Anxiety and mental illness are certainly difficult things to have to deal with, there is no doubt about this. But mental illnesses of all kinds are incredibly common, with more than twenty five percent of all adults in the United States diagnosed with some type of metal illness or other such mental disorder, and many more living undiagnosed but still dealing with the daily struggles of having a mental illness. And children can suffer from metal disorders as well, up to one out of every seven diagnosed with some kind of mental disorder, behavioral disorder, or developmental disorder between the ages of two years old and eight years old.
There are many different types of mental illnesses out there, and some of them even have overlapping symptoms even though they all present their own unique challenges. PTSD, or post traumatic stress disorder, is a type of mental illness that results after a person sustains a notable trauma in their lives, which is why it is so very prevalent among abuse survivors and combat veterans. PTSD is perhaps more common than many of us realize, with more than seven and a half million adults in this country alone currently diagnosed with it, meaning that nearly four percent of the population of the United States deals with their PTSD symptoms on a daily basis.
In addition to PTSD, anxiety disorders are also incredibly common. In fact, anxiety disorders make up the most commonly diagnosed mental illness here in the United States, with up to forty million adults alone dealing with some form of anxiety disorder on a yearly basis. However, it’s important to note that anxiety disorders come in many different shapes and sizes, ranging from OCD (obsessive compulsive disorder) to panic disorder to generalized anxiety disorder to social anxiety disorder. And while these disorders are all different in many ways, they are still subsets of the greater title of anxiety disorder and thus often share many of the same characteristics.
Fortunately for many in this country and beyond, mental health treatment has evolved over the years and many sufferers of mental illness are able to lead full and productive lives. Talk therapy is common and many medications have been found to do wonders in the lives of many. In addition to this, the rise of therapy animals, from the service dog for social anxiety to the therapy cat for depression, has also been seen. Therapy animals like the service dog for social anxiety have been found to have a profound effect in the lives of many who deal with anxiety and other mental illnesses, as up to three quarters of this who have owned or currently own a pet say that it is beneficial to their overall mental health.

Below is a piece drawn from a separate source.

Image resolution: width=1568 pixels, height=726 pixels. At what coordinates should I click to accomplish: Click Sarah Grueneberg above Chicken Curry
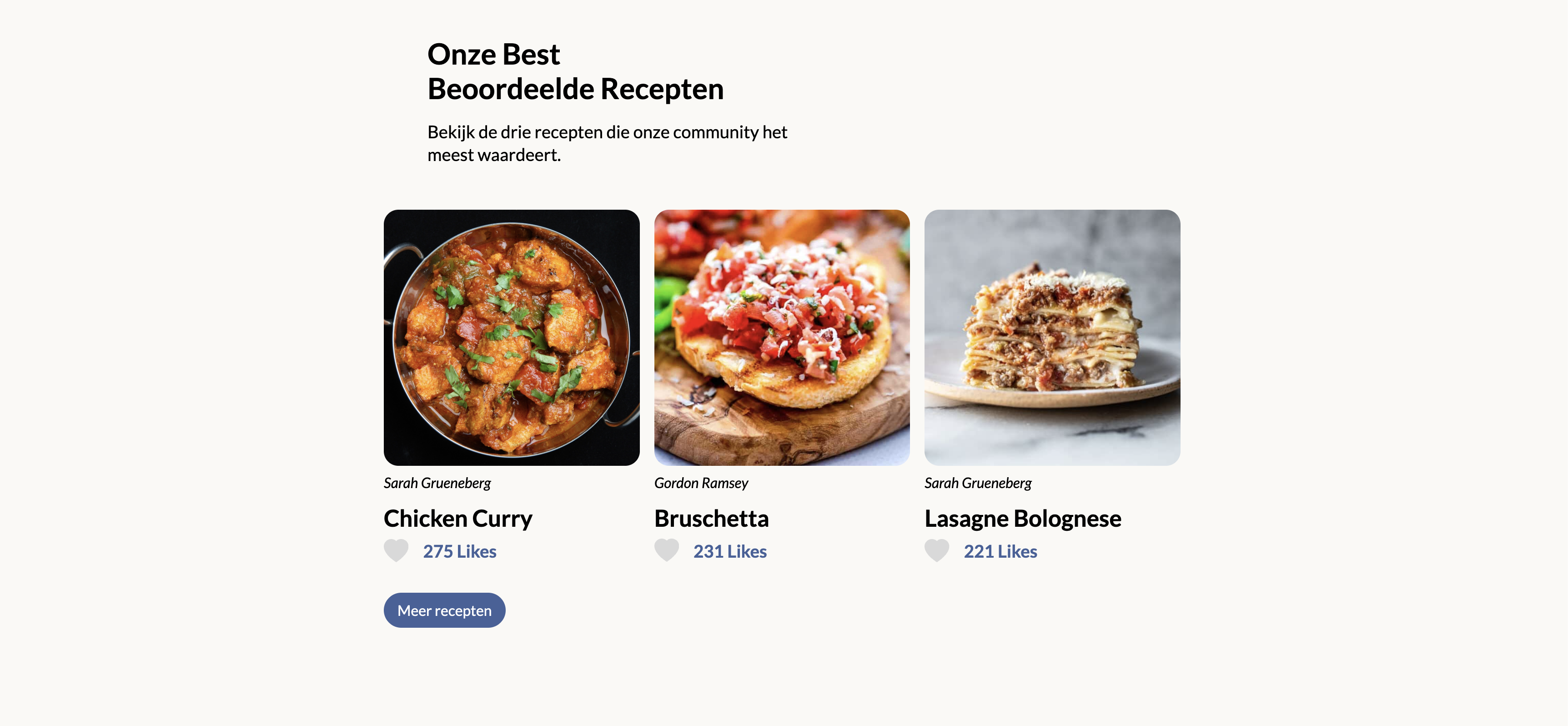pos(437,483)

And pet ownership has always been popular here in the United States. In fact, up to nearly forty five percent of the population owns dogs alone, with even more owning cats. And so many people who own dogs consider them enough of a real part of the family that up to forty five percent of dog owners let the dogs sleep on their beds, curled up by their feet.
So what’s the difference between having a dog and having a social anxiety service dog? For one thing, a social anxiety service dog will be able to live in any apartment, even if they do not allow dogs. This is due to the rights of ESA owners, which allow all service animals like the social anxiety service dog and all emotional support animals to live in any building. This even holds true for apartments that do not otherwise allow animals – but will legally be required to allow in a social anxiety service dog or other such emotional support animal.
The social anxiety service dog will also be allowed to ride beside its owner on a plane, granted that the required training for the dog has been conducted. As many people have large fears of flying, the presence of a social anxiety service dog can be hugely beneficial. The social anxiety service dog can help in many aspects of life.